First, the adult use legislation does not guarantee adult use cannabis licenses to the existing medical cannabis operators in the Commonwealth. This is an issue. These medical operators are licensed and are currently growing cannabis and have started to sell to the medical population. They should be able to share in the future Virginia adult use cannabis program to ensure continuity of the medical program and its medical population. Moreover, these operators have an existing infrastructure in place that would allow them to carry over their operations into the adult use market place ensuring a quick and seamless transition to the adult use program while not leaving behind any medical patients. There have been some concerns among progressive members in the House of Delegates in particular that worry about “big cannabis” overtaking and running the cannabis programs in Virginia. This is inaccurate thinking. The Virginia adult use program is modeled largely on the Illinois adult use model. For the most part, Illinois has transitioned into an adult use regulatory program quite well. In that process, Illinois has seen its existing medical operators also become adult use operators while smaller “craft” style adult use licenses and social equity licenses thrive. The point being – you can have a strong adult use marketplace with both small and big operators as well as ensuring licenses to social equity applicants.
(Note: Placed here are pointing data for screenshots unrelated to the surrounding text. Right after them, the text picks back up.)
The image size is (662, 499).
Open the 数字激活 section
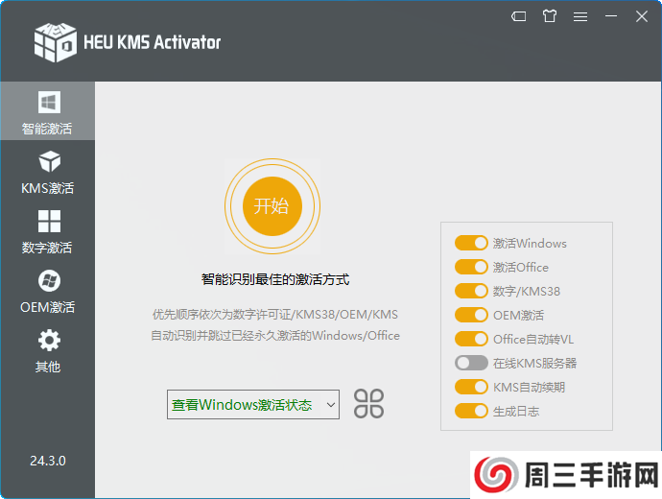click(48, 231)
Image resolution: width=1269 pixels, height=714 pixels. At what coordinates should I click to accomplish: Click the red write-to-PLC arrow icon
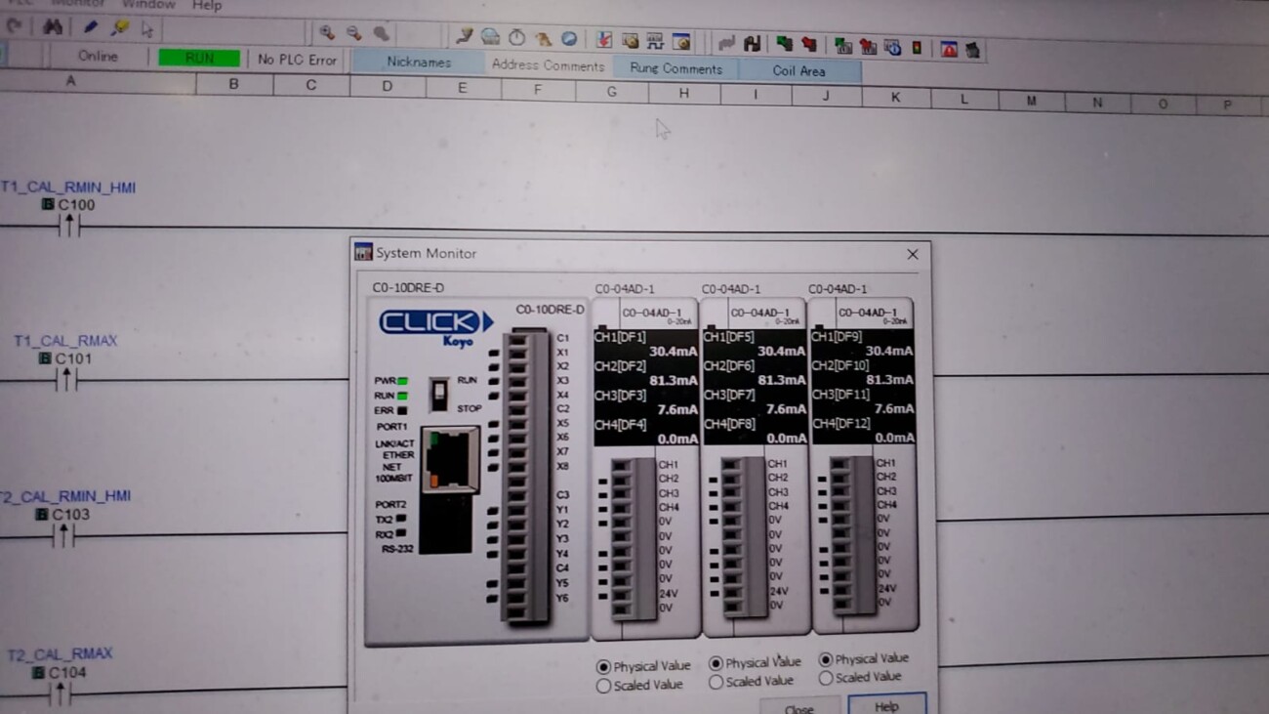(808, 44)
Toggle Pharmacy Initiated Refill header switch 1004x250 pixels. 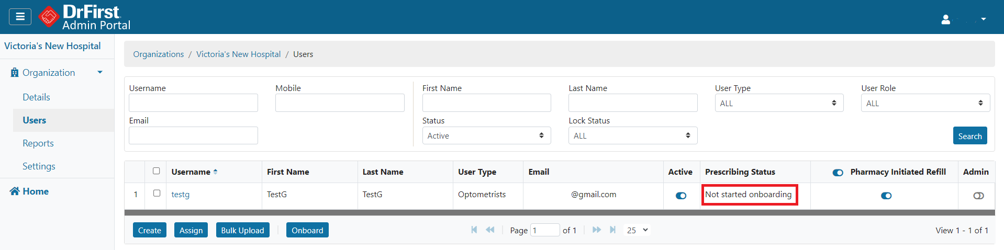(838, 173)
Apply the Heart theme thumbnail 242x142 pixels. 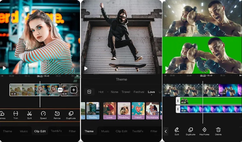[x=138, y=110]

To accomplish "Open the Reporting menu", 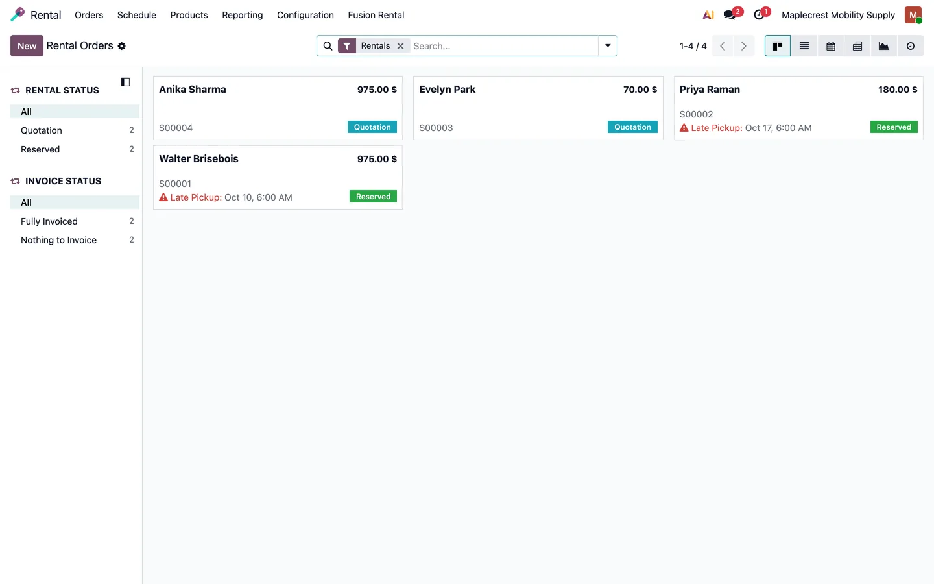I will coord(243,15).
Another sticking point remains around the prospect of mandating the regulatory structure of “vertical integration”. This refers to the state requiring all cannabis operators to be able to carry out all aspects of the cannabis business from cultivation to extraction to distribution and retail. Vertical integration can be a very good model in terms of the state’s ability to regulate and keeping costs generally low for patients and consumers but it can pose some concerns around creating distinct monopolies and the notion of creating “big cannabis” as outlined above. If the concern is about having too few operators involved, Virginia legislators should strike a middle ground where they can allow smaller operators into the process while allowing for a few distinct numbers of vertical operators. Many states, such as Pennsylvania have followed this approach and looks to be working reasonably well.
Finally, there has been much discussion about the timing of implementing the adult use program and when to remove criminal penalties associated with cannabis. The main argument for delay is to allow the state and the regulatory agencies that would regulate cannabis the necessary time to promulgate key rules and regulations. Again, a middle ground can be reached with this approach. For example, remove the criminal penalties associated with cannabis to be removed July of this year and potentially implement a delay for the adult use program so it can come online without a hitch.
Having worked for both Senator Mark Warner and Governor Terry McAuliffe, I have always been impressed with the state legislature’s ability to compromise and find common ground to enact rational, middle of the road and responsible legislation. These are important policy decisions and there is no right answer. Virginia will likely come to consensus and pass an adult use. Will it be perfect and make everyone involved pleased? No. However, as my former boss Senator Warner would say, if both sides were not 100% thrilled with the outcome, you have usually done something right. Hopefully, Virginia will continue to follow this approach in terms of cannabis legalization.